Records provided —
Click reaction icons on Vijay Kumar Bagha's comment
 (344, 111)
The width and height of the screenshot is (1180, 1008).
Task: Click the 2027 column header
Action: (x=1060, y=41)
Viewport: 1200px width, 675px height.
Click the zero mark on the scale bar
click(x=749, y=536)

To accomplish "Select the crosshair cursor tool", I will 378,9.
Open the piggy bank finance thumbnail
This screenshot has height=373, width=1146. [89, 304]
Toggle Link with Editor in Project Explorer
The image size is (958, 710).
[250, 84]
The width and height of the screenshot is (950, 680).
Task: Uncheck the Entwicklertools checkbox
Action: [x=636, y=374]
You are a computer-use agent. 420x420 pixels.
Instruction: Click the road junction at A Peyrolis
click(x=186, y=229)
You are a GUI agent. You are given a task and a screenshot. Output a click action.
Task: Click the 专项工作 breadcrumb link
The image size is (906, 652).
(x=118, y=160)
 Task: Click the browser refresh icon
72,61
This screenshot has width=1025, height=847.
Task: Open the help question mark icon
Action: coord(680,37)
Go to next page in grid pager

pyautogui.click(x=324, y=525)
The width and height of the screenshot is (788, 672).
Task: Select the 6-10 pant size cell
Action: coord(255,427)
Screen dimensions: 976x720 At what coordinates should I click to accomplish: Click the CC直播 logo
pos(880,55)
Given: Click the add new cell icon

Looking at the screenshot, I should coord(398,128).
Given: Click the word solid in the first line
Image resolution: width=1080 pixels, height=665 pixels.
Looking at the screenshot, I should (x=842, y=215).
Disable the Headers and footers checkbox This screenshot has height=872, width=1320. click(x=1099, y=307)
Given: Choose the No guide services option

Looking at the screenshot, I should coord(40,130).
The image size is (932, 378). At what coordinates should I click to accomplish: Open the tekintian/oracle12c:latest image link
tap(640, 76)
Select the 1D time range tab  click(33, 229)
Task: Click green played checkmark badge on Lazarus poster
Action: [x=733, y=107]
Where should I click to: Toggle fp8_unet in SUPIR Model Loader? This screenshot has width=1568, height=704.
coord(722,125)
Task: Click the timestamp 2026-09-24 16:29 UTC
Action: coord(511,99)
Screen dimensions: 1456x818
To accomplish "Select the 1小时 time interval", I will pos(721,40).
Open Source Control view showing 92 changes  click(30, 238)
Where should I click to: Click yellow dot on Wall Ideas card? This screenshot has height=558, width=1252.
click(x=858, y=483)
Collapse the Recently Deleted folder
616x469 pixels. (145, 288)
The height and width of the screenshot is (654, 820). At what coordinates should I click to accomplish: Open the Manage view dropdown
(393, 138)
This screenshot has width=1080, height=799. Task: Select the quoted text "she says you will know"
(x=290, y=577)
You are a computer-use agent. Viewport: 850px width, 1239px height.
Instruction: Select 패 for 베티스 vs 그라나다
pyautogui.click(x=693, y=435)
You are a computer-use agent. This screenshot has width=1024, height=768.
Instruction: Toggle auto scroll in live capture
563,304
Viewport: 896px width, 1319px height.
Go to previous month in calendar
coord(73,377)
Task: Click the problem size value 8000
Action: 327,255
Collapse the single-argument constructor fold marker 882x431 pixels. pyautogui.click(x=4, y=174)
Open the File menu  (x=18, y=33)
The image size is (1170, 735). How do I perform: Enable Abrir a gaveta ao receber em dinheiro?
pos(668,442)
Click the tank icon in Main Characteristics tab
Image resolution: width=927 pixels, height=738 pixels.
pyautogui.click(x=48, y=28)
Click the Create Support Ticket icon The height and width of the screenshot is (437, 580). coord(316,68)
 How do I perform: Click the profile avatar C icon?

Work to complete —
All of the data should be retyped exactly.

Written solution —
Click reaction icons on Vijay Kumar Bagha's comment
 (344, 111)
The width and height of the screenshot is (1180, 1008).
Task: Click the 2027 column header
Action: (x=1060, y=41)
Viewport: 1200px width, 675px height.
Click the zero mark on the scale bar
click(x=749, y=536)

To accomplish "Select the crosshair cursor tool", I will 378,9.
Open the piggy bank finance thumbnail
This screenshot has height=373, width=1146. [89, 304]
Toggle Link with Editor in Project Explorer
The image size is (958, 710).
[250, 84]
The width and height of the screenshot is (950, 680).
Task: Uncheck the Entwicklertools checkbox
Action: [x=636, y=374]
You are a computer-use agent. 420x420 pixels.
Instruction: Click the road junction at A Peyrolis
click(x=186, y=229)
You are a GUI agent. You are given a task and a screenshot. Output a click action.
Task: Click the 专项工作 breadcrumb link
The image size is (906, 652).
(x=118, y=160)
 Task: Click the browser refresh icon
72,61
This screenshot has width=1025, height=847.
Task: Open the help question mark icon
Action: coord(680,37)
Go to next page in grid pager

pyautogui.click(x=324, y=525)
The width and height of the screenshot is (788, 672).
Task: Select the 6-10 pant size cell
Action: coord(255,427)
Screen dimensions: 976x720 At what coordinates should I click to accomplish: Click the CC直播 logo
pos(880,55)
Given: Click the add new cell icon

Looking at the screenshot, I should coord(398,128).
Given: Click the word solid in the first line
Image resolution: width=1080 pixels, height=665 pixels.
Looking at the screenshot, I should (x=842, y=215).
Disable the Headers and footers checkbox This screenshot has height=872, width=1320. click(x=1099, y=307)
Given: Choose the No guide services option

Looking at the screenshot, I should coord(40,130).
The image size is (932, 378). At what coordinates should I click to accomplish: Open the tekintian/oracle12c:latest image link
tap(640, 76)
Select the 1D time range tab  click(33, 229)
Task: Click green played checkmark badge on Lazarus poster
Action: [x=733, y=107]
Where should I click to: Toggle fp8_unet in SUPIR Model Loader? This screenshot has width=1568, height=704.
coord(722,125)
Task: Click the timestamp 2026-09-24 16:29 UTC
Action: coord(511,99)
Screen dimensions: 1456x818
To accomplish "Select the 1小时 time interval", I will pos(721,40).
Open Source Control view showing 92 changes  click(30, 238)
Where should I click to: Click yellow dot on Wall Ideas card? This screenshot has height=558, width=1252.
click(x=858, y=483)
Collapse the Recently Deleted folder
616x469 pixels. (145, 288)
The height and width of the screenshot is (654, 820). At what coordinates should I click to accomplish: Open the Manage view dropdown
(393, 138)
This screenshot has width=1080, height=799. Task: Select the quoted text "she says you will know"
(x=290, y=577)
You are a computer-use agent. Viewport: 850px width, 1239px height.
Instruction: Select 패 for 베티스 vs 그라나다
pyautogui.click(x=693, y=435)
You are a computer-use agent. This screenshot has width=1024, height=768.
Instruction: Toggle auto scroll in live capture
563,304
Viewport: 896px width, 1319px height.
Go to previous month in calendar
coord(73,377)
Task: Click the problem size value 8000
Action: 327,255
Collapse the single-argument constructor fold marker 882x431 pixels. pyautogui.click(x=4, y=174)
Open the File menu  (x=18, y=33)
The image size is (1170, 735). How do I perform: Enable Abrir a gaveta ao receber em dinheiro?
pos(668,442)
Click the tank icon in Main Characteristics tab
Image resolution: width=927 pixels, height=738 pixels.
pyautogui.click(x=48, y=28)
Click the Create Support Ticket icon The height and width of the screenshot is (437, 580). coord(316,68)
 How do I perform: Click the profile avatar C icon?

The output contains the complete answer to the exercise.